=== Excerpted passage ===
--- begin ---

The distinction which has been brought out in the Calcutta case between 'desire' and 'require' is quite correct.
It is absolutely necessary for the landlord in order to prove that he reasonably requires the property, to establish by leading necessary evidence that he needs the premises for his personal use. The element of need must be established. The learned appellate Judge had observed that it was not necessary for the plaintiff to prove that the premises he was occupying as tenant was insufficient or inadequate or that he was compelled by his landlord to vacate the rented premises. In my opinion the learned appellate Judge was not right in making the aforesaid observations. It is necessary for the landlord to prove his requirement and he can satisfy the Court on that issue by showing that the place which he was occupying as tenant was insufficient to accommodate his family or that he was under threat of eviction or that it was inconvenient for him to reside in the premises for any other reasons. Mere fact that the plaintiff had purchased the property, that he wants to reside in the premises or his insistance to reside in his own property cannot be said to be sufficient to prove the requirement as contemplated by the provisions of Section 13(1)(g) of the Act. The plaintiff has to prove his need and the need can be proved either by satisfying the Court that the place which he was occupying was insufficient or that he was under the threat of eviction by his landlord or the rented premises are in any other manner inconvenient to him.

--- end ---

=== Data rows ===
--- begin ---

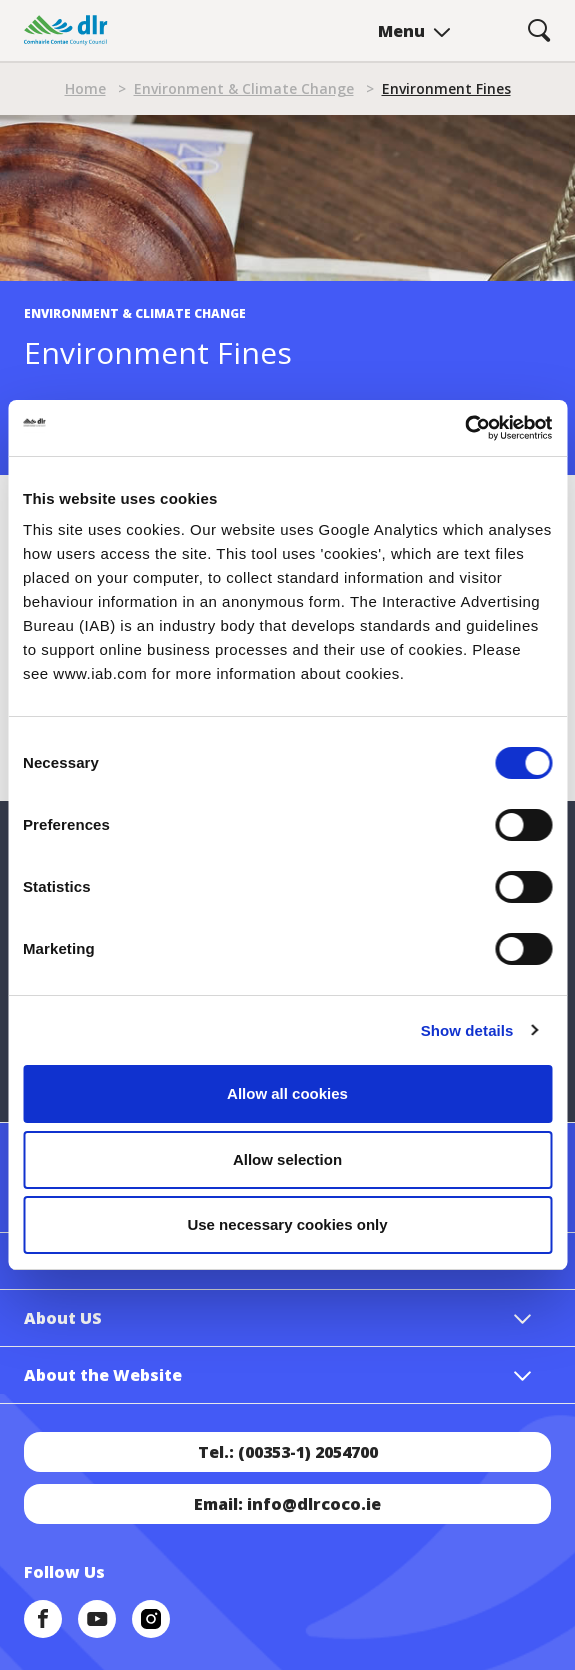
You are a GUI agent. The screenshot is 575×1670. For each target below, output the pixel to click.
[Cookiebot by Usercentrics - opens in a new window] (464, 428)
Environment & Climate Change (244, 88)
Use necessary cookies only (287, 1224)
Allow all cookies (287, 1093)
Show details (467, 1030)
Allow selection (287, 1159)
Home (85, 88)
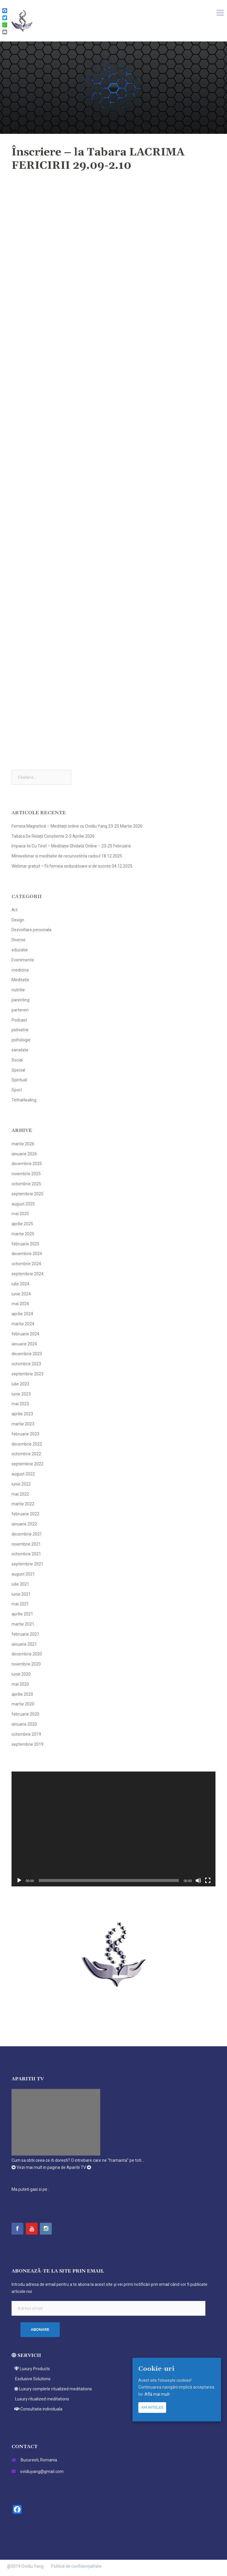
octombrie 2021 (26, 1554)
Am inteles (152, 2407)
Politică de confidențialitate (76, 2566)
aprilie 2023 (22, 1413)
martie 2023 (23, 1424)
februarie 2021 (25, 1634)
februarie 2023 (25, 1434)
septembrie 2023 (27, 1373)
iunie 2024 (21, 1294)
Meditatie (20, 979)
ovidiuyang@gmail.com (42, 2471)
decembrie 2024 (27, 1253)
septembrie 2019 (27, 1744)
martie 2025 (23, 1233)
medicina (20, 970)
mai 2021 (20, 1604)
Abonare (40, 2329)
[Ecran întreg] (208, 1880)
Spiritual (19, 1079)
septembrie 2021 (27, 1564)
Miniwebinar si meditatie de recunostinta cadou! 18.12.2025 (67, 856)
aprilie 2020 (22, 1694)
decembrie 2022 (27, 1444)
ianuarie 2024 (24, 1344)
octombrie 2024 (26, 1263)
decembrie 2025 (27, 1163)
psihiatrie (20, 1029)
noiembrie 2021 (26, 1544)
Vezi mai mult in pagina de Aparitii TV (51, 2167)
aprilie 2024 (22, 1313)
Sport (17, 1090)
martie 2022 (23, 1503)
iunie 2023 (21, 1394)
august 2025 (23, 1204)
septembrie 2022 (27, 1464)
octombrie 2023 (26, 1363)
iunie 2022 (21, 1484)
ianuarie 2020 (24, 1724)
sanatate (20, 1050)
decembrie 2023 (27, 1353)
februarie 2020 (25, 1714)
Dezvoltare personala (31, 929)
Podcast (19, 1020)
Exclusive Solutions (31, 2378)
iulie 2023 (20, 1384)
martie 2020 (23, 1704)
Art (14, 910)
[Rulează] (19, 1880)
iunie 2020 (21, 1674)
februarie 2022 (25, 1514)
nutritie (18, 989)
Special (18, 1070)
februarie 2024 (25, 1334)
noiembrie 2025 (26, 1173)
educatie (20, 949)
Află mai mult (157, 2394)
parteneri (20, 1010)
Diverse (18, 939)
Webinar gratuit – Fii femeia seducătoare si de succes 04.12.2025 (72, 866)
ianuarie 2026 (24, 1154)
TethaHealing (24, 1100)
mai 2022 (20, 1494)
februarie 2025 (25, 1244)
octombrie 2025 (26, 1183)
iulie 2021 (20, 1584)
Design (18, 920)
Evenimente (23, 960)
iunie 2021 (21, 1594)
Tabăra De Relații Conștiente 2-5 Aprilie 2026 (53, 836)
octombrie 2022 (26, 1453)
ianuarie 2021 (24, 1644)
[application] (113, 1829)
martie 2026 (23, 1143)
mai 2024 (20, 1303)
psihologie (21, 1040)
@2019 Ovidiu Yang (25, 2566)
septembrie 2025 (27, 1193)
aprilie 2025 (22, 1223)
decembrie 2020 (27, 1654)
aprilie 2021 (22, 1614)
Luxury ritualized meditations (40, 2399)
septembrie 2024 (27, 1273)
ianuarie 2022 (24, 1524)
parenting (21, 1000)
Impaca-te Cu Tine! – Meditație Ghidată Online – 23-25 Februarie (71, 846)
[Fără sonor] (198, 1880)
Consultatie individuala (37, 2409)
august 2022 (23, 1474)
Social (17, 1060)
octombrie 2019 (26, 1734)
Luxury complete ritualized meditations (52, 2389)
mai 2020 (20, 1684)
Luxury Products (31, 2368)
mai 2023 (20, 1403)
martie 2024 (23, 1323)
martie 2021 (23, 1624)
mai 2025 (20, 1213)
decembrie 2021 (27, 1534)
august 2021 (23, 1574)
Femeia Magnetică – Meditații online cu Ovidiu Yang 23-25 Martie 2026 (77, 826)
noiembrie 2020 (26, 1664)
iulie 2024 (20, 1283)
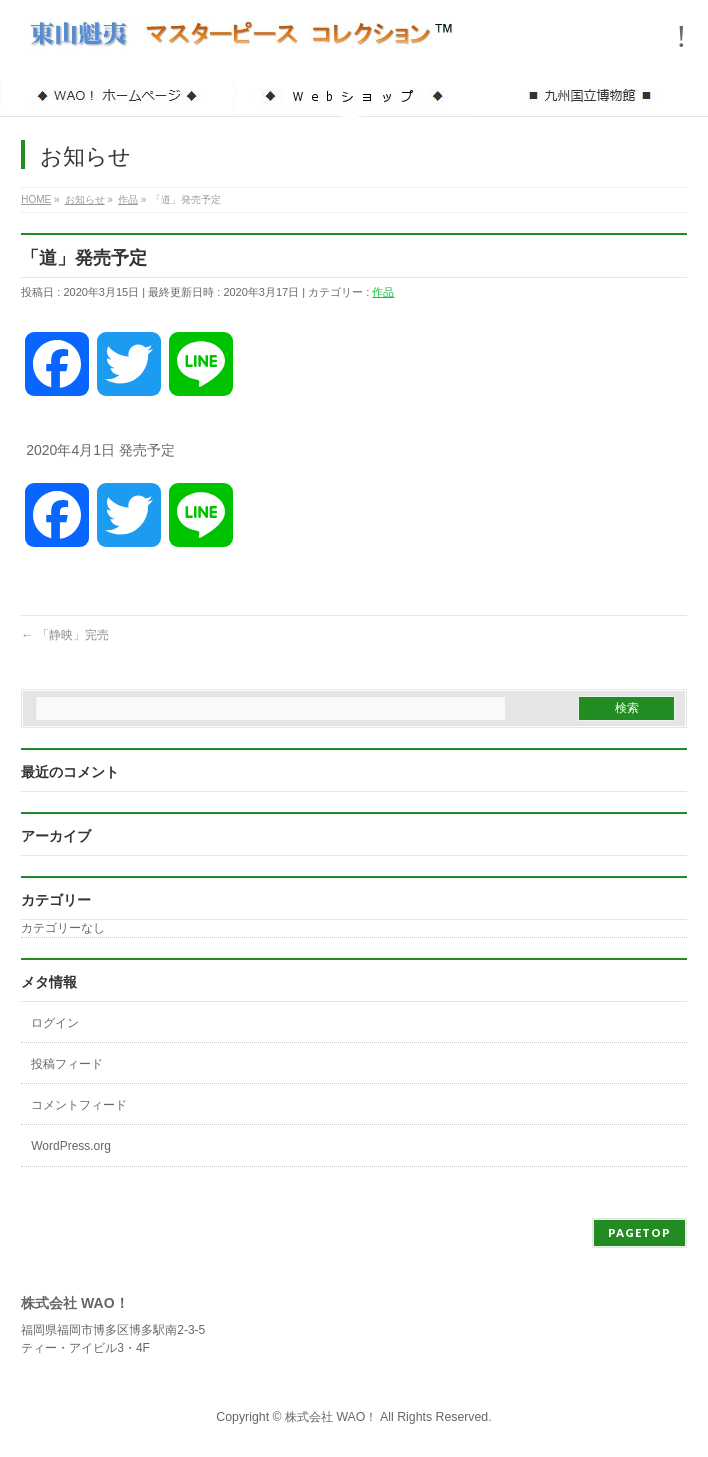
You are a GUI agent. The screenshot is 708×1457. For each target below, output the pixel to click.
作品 (383, 292)
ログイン (55, 1023)
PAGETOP (639, 1232)
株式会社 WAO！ (331, 1417)
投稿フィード (67, 1064)
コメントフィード (79, 1105)
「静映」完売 (64, 635)
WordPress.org (71, 1146)
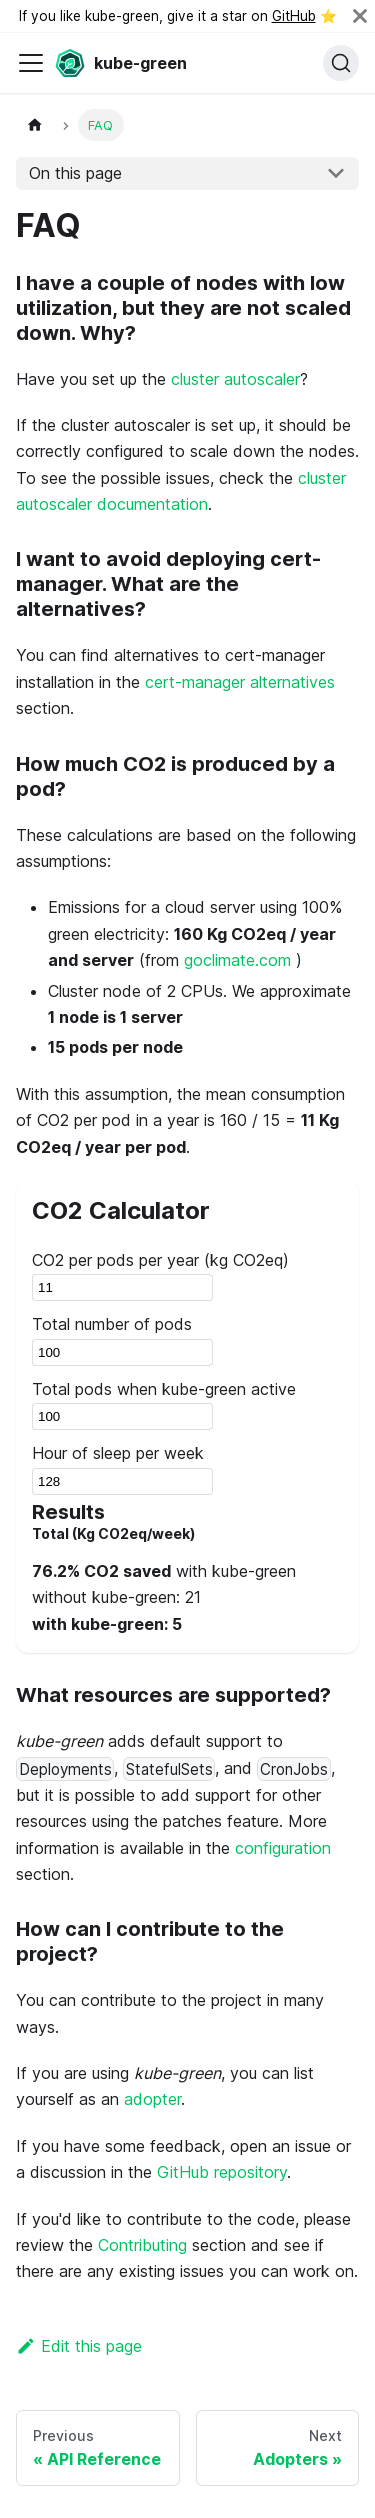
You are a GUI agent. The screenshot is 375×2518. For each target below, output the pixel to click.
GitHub (294, 16)
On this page (75, 173)
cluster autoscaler (235, 379)
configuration (283, 1848)
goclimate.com (237, 960)
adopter (152, 2099)
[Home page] (35, 124)
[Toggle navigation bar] (31, 63)
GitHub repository (222, 2172)
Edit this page (79, 2346)
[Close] (360, 16)
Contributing (142, 2245)
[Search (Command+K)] (341, 63)
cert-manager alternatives (240, 682)
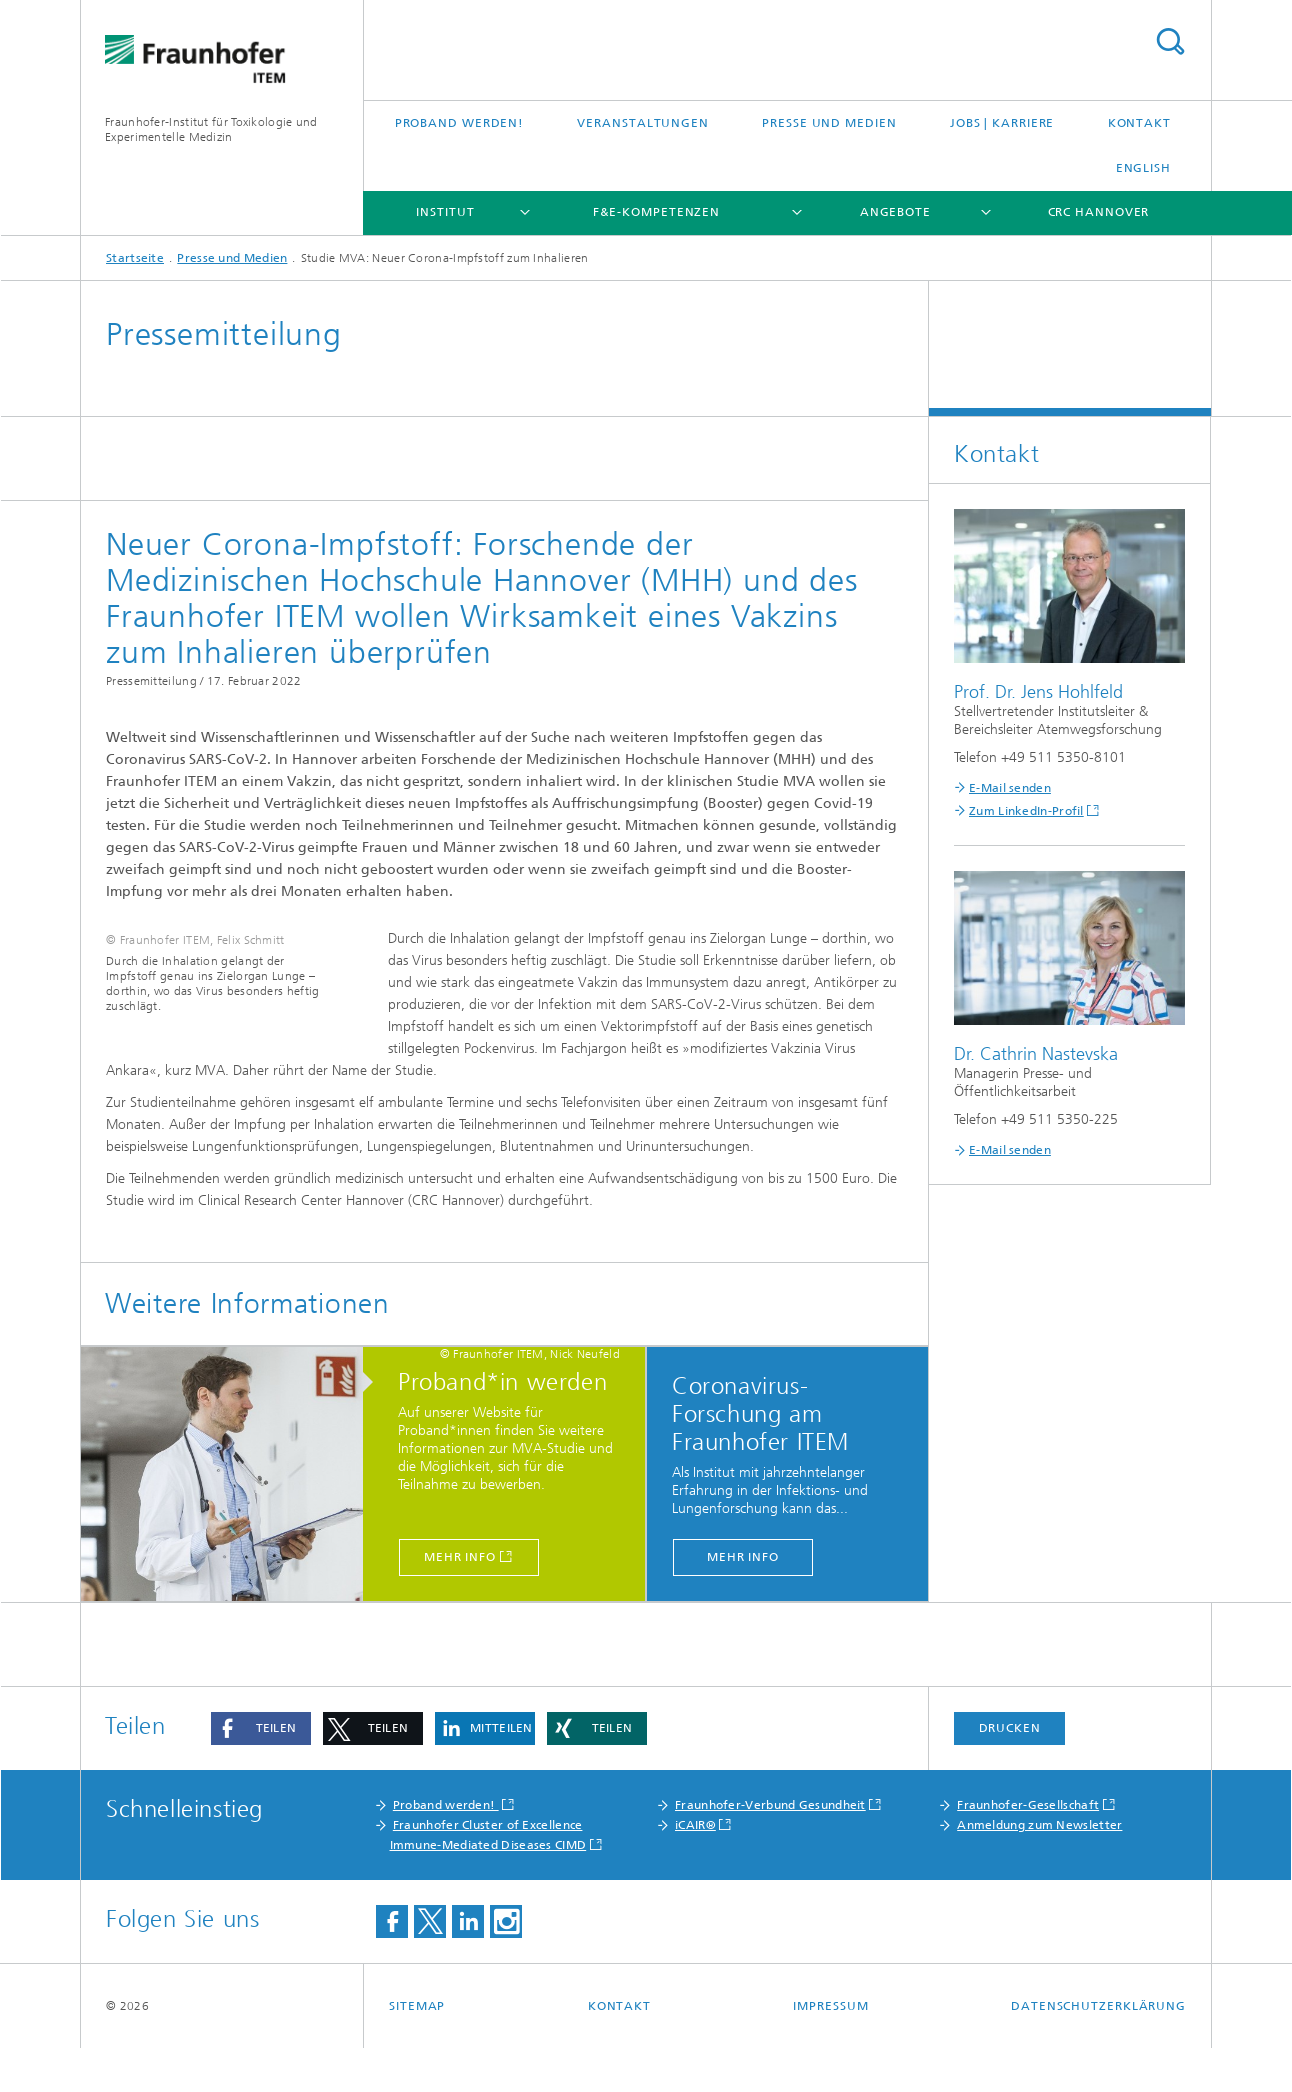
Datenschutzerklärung (1098, 2050)
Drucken (1010, 1772)
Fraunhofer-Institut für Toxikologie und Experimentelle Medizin (211, 129)
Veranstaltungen (643, 123)
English (1143, 168)
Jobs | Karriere (1002, 123)
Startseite (135, 258)
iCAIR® (695, 1869)
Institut (445, 212)
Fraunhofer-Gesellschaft (1028, 1849)
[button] (261, 1772)
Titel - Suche (1170, 41)
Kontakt (1139, 123)
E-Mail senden (1010, 788)
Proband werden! (460, 123)
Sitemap (417, 2050)
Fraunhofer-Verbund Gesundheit (770, 1849)
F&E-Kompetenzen (657, 212)
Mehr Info (460, 1601)
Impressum (830, 2050)
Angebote (895, 212)
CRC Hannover (1099, 212)
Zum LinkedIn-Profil (1026, 811)
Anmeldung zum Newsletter (1039, 1869)
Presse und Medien (829, 123)
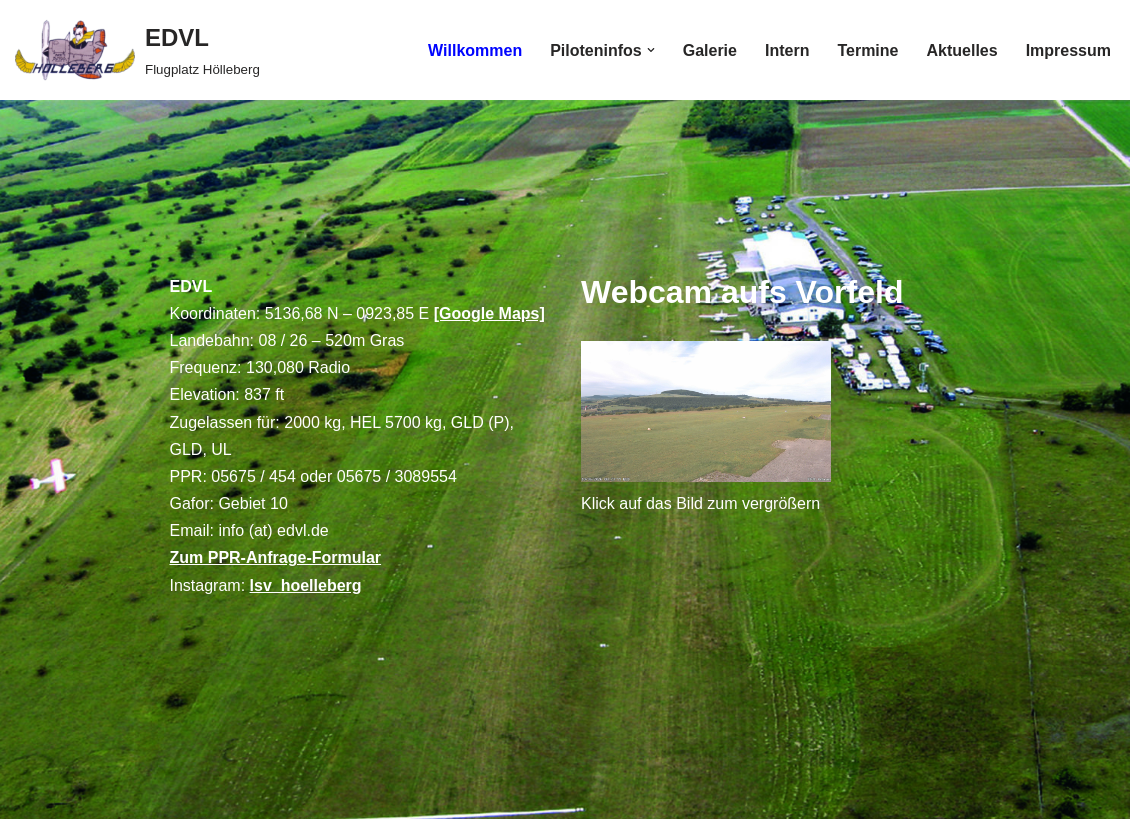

--- end ---

=== Task statement ===
For each statement, say yes or no as to whether it agrees with the passage on a landlord's need for premises, and quote the words of the passage that decide it. (a) The passage accepts the distinction drawn in the Calcutta case between 'desire' and 'require'. (b) The passage holds that a landlord's insistence on living in his own property is enough to prove his requirement. (c) The passage finds that the appellate Judge was right to say the plaintiff did not have to prove his rented premises were insufficient.

=== Solution to this task ===
(a) Yes: "The distinction which has been brought out in the Calcutta case between 'desire' and 'require' is quite correct."
(b) No: "his insistance to reside in his own property cannot be said to be sufficient to prove the requirement"
(c) No: "In my opinion the learned appellate Judge was not right in making the aforesaid observations."